*Aim of the exercise*
Your task is to copy each line of the material that includes "computer".

*Data provided*

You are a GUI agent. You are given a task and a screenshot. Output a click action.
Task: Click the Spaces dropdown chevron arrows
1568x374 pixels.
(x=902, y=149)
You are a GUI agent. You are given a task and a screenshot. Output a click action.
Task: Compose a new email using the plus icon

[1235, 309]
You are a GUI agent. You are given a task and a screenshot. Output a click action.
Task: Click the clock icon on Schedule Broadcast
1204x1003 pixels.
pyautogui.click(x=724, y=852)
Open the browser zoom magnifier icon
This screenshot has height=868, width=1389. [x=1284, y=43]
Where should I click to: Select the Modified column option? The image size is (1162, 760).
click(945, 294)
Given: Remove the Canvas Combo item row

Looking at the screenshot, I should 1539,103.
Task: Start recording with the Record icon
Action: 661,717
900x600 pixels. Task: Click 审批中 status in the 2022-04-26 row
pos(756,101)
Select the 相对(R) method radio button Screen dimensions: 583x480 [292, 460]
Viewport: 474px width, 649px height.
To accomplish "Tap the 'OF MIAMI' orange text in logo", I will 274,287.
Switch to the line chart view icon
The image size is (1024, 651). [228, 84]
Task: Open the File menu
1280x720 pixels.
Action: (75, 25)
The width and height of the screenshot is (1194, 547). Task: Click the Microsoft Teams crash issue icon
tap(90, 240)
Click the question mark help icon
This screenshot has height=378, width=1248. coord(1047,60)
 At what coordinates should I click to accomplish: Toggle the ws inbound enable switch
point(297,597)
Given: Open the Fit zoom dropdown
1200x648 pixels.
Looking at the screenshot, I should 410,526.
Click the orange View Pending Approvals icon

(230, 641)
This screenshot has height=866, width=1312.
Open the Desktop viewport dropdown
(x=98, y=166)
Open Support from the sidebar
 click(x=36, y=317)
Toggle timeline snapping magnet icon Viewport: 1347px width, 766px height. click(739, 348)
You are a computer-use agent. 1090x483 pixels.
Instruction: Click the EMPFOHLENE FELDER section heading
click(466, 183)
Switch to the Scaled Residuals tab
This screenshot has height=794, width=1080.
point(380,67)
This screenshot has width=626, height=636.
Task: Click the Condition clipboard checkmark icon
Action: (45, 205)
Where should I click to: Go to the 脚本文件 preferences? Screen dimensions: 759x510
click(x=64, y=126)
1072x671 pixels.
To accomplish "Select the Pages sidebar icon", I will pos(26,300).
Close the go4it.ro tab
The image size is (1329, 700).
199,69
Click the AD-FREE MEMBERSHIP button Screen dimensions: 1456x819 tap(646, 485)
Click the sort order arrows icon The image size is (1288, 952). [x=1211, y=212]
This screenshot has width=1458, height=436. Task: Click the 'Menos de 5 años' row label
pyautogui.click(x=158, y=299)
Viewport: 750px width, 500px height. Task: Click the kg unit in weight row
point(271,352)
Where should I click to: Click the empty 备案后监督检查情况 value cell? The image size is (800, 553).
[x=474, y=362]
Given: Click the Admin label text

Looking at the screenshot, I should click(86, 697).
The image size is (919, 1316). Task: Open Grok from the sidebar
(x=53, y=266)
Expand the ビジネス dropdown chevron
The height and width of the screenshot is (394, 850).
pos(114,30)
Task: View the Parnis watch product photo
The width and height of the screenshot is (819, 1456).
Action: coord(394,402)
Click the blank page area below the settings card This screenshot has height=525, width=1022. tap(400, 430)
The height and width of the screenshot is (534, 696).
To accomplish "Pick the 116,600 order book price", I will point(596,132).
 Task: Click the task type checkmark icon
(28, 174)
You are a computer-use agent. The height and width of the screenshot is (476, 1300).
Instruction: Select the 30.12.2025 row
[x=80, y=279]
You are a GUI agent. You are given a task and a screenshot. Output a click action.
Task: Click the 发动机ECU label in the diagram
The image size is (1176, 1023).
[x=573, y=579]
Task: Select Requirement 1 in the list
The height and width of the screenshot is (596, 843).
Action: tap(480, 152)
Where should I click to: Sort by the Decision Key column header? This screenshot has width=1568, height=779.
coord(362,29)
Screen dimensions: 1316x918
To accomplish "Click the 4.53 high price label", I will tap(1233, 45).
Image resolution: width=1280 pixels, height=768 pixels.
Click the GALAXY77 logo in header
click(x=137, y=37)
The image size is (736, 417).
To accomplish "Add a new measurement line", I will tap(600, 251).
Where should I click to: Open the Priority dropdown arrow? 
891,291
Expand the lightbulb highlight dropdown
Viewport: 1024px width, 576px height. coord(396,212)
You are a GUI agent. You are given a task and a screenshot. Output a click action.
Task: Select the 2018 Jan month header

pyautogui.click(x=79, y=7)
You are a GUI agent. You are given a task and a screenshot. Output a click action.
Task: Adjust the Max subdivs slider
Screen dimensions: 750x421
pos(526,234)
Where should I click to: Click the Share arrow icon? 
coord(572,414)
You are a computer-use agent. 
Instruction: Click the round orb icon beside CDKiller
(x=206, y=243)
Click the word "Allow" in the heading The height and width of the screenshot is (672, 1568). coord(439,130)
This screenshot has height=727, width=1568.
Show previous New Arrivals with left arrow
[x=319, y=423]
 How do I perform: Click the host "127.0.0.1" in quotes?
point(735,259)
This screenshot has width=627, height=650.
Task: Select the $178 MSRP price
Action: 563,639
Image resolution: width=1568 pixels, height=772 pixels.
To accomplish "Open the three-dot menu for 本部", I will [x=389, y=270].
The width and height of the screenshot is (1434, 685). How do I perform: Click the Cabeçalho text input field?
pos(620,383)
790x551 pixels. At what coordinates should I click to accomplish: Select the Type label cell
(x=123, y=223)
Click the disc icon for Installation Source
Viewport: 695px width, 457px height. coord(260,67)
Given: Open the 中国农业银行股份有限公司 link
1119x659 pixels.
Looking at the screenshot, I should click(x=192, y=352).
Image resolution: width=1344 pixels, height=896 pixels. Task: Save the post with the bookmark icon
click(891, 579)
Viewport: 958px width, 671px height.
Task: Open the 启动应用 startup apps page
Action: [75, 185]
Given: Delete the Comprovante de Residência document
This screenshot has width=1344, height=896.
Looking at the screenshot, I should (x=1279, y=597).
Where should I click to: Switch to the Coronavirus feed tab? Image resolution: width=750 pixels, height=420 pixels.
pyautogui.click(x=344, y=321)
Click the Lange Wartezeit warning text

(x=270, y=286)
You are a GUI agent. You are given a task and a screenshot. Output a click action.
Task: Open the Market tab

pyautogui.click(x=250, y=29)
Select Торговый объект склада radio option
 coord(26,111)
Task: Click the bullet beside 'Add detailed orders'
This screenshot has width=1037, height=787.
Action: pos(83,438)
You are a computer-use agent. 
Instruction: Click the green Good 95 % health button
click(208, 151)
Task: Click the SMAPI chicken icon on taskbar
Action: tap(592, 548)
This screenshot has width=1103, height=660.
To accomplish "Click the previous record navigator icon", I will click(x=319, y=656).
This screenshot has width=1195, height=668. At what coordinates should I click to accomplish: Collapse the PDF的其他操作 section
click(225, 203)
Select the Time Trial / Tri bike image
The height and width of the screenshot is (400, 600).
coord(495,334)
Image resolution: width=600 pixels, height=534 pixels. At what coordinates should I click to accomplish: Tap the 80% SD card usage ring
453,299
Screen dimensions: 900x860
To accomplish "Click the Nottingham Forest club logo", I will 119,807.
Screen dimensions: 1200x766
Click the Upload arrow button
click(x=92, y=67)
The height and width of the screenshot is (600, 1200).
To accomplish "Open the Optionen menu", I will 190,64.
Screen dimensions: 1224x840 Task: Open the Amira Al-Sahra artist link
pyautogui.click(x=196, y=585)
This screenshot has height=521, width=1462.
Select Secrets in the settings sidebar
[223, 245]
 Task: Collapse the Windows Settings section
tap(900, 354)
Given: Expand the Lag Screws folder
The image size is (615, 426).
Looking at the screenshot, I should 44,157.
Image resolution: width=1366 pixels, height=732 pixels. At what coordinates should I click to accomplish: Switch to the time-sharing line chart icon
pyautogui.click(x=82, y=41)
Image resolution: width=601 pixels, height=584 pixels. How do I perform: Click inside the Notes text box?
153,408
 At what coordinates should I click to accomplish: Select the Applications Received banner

*Output of the task*
You are a computer-use agent. 1090x483 pixels.
You are a computer-use agent. The height and width of the screenshot is (476, 1300).
You are a computer-use agent. 
You are a computer-use agent. 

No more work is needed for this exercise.